Smoking ban: Conservatives favour self-regulation

Howard attacks ‘ban it’ mentality

Howard attacks ‘ban it’ mentality

Conservative Party leader Michael Howard attacked the Labour Government’s “ban it” mentality in a speech on Sunday night.

He told the World’s Association of Newspapers conference that neither the ban on hunting nor the decision to effectively ban smoking in public places had clear justification.

“Only where there is the clearest possible justification should Government interfere with our freedoms. That is certainly not the case with last week’s bans,” he said.

The Conservatives have pledged to overturn the ban on hunting with dogs if they win the next General Election. They also favour a self-regulatory approach to banning smoking – an approach that has already seen it banned on aeroplanes, trains, buses and many football grounds.

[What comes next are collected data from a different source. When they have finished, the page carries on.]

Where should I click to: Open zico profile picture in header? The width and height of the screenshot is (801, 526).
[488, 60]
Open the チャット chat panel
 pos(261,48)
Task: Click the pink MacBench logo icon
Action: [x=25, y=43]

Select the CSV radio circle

Mr Howard continued: “We need to resist the urge to ban things just because we personally don’t agree with them. The ‘ban it’ mentality strikes at the very heart of the principles underlying liberal democracies – that people should have the freedom to make their own choices.”

He also criticised recent changes to newspaper ownership rules, which mean a newspaper’s editorial opinions could be taken into account when deciding whether to allow a newspaper merger.

“I believe that goes to the very heart of free speech in our newspaper industry,” he said.

More widely, Mr Howard expressed his confidence in the power of markets and highlighted the threat to the developed world posed by the growing market economies in India, China and other developing countries.

He warned that the new European Constitution would be a “giant ball and chain” round the ankle of European business. And he put forward his vision of a EU without “a rigid straitjacket of uniformity” and one “that does less and does it better”.